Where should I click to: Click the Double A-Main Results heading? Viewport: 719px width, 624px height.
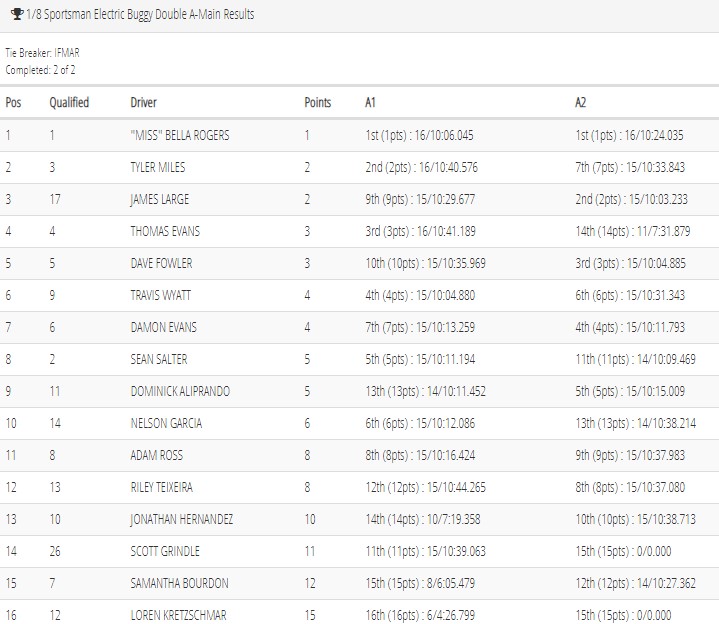pyautogui.click(x=140, y=14)
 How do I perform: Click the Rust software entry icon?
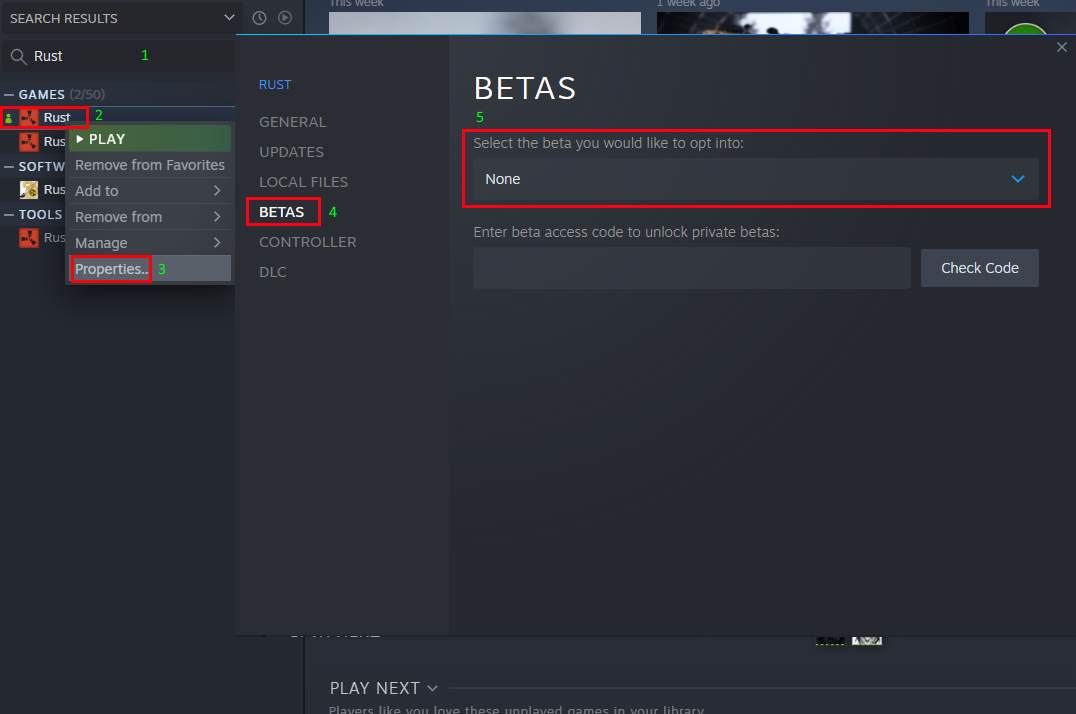29,189
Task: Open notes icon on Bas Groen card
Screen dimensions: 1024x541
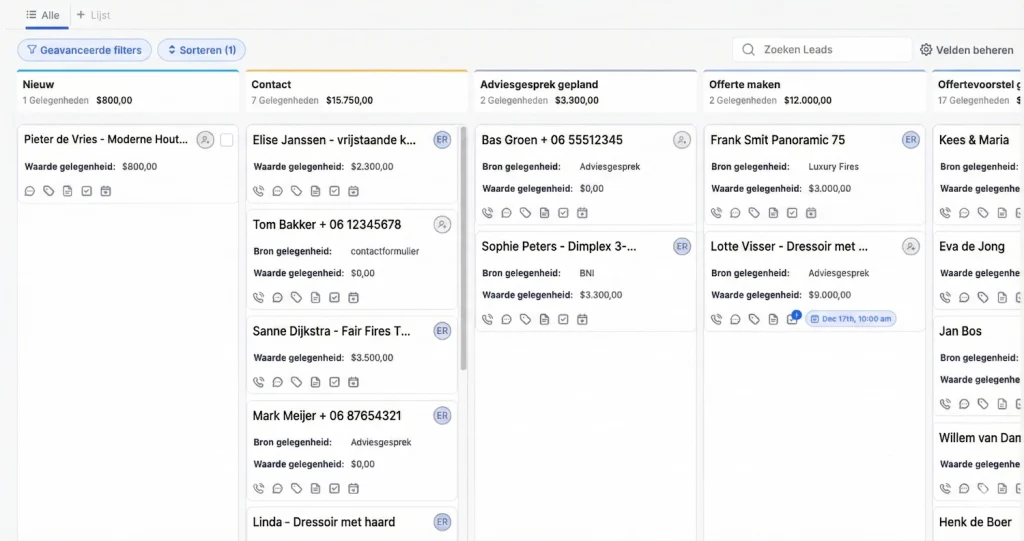Action: coord(544,213)

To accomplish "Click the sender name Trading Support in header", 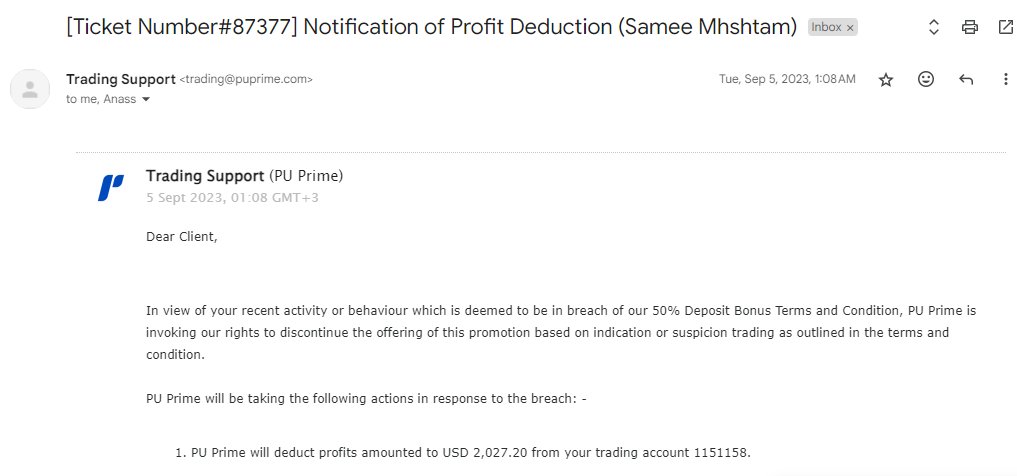I will 120,79.
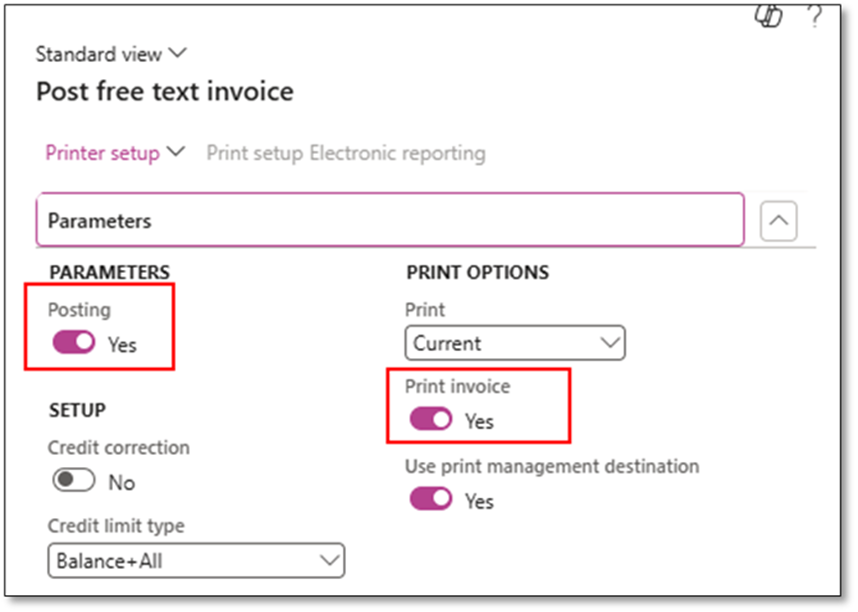Click the Post free text invoice title
Screen dimensions: 858x612
coord(165,92)
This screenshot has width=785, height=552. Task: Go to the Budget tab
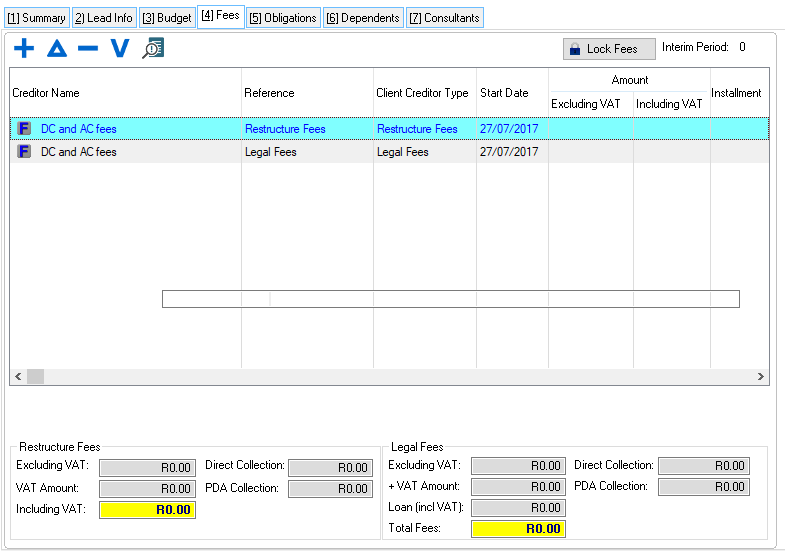click(167, 18)
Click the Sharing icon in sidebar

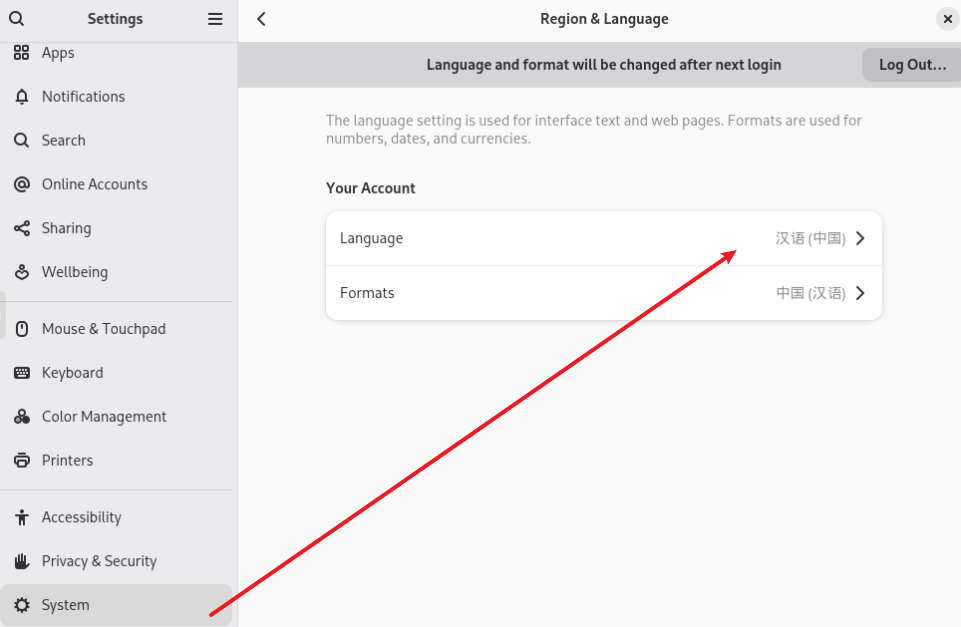[21, 229]
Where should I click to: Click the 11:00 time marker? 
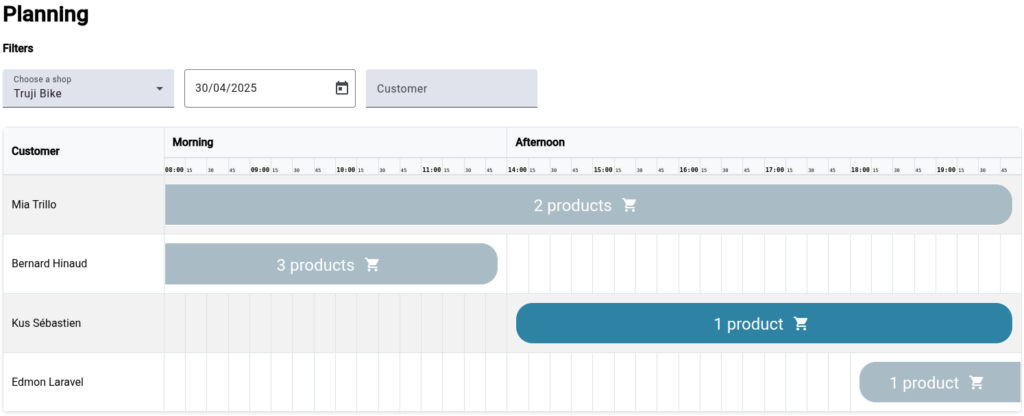pyautogui.click(x=431, y=170)
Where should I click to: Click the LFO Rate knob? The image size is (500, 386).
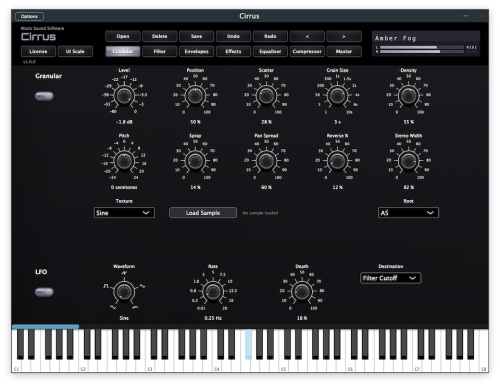213,292
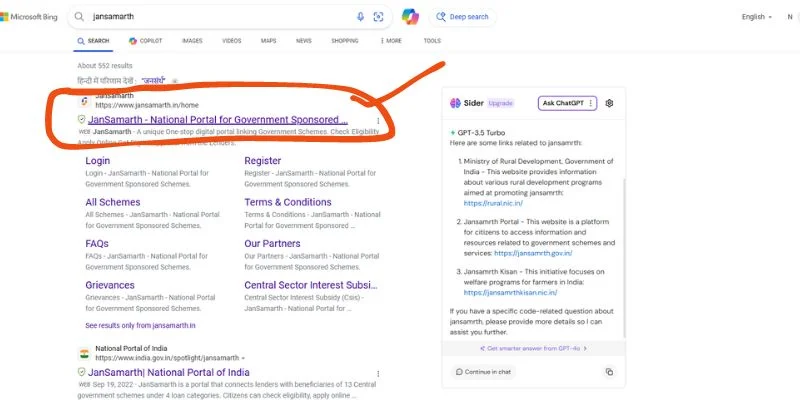This screenshot has width=800, height=400.
Task: Copy the Sider response with copy icon
Action: (609, 372)
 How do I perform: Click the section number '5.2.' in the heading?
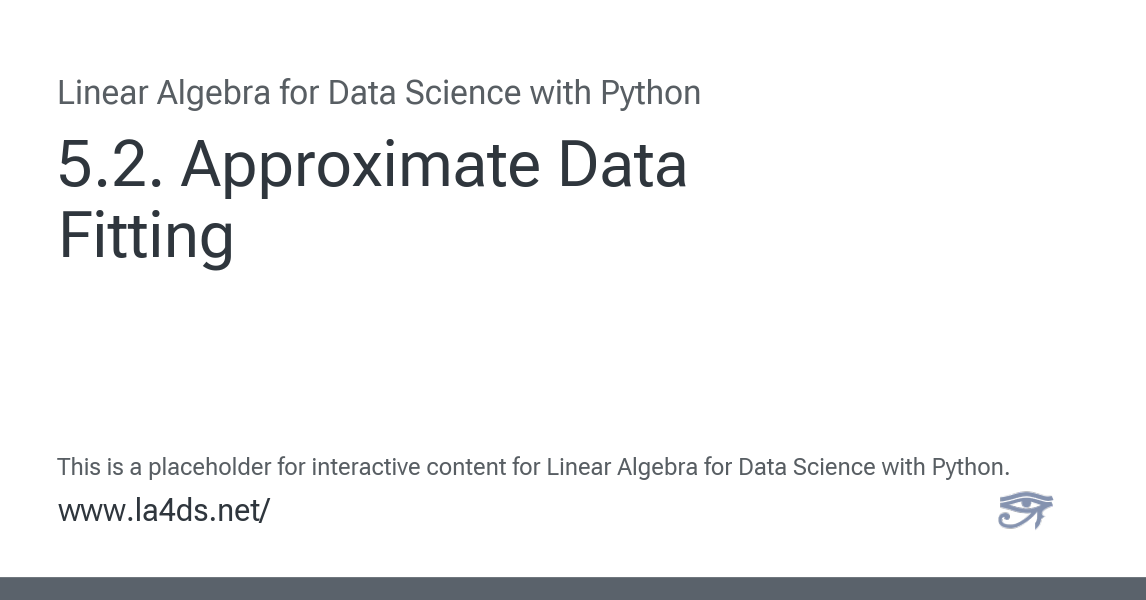(107, 166)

■ Exercise goal
Switch "knob" to "dial" in the stretch of data from the line containing "Where should I click to: Click the LFO" through the end, and give back only those lines with nothing else changed. Leave the pictures out.

■ Worked answer
Where should I click to: Click the LFO Rate dial? The image size is (500, 386).
213,292
This screenshot has width=800, height=400.
Task: Copy the Sider response with copy icon
Action: (609, 372)
 How do I perform: Click the section number '5.2.' in the heading?
(107, 166)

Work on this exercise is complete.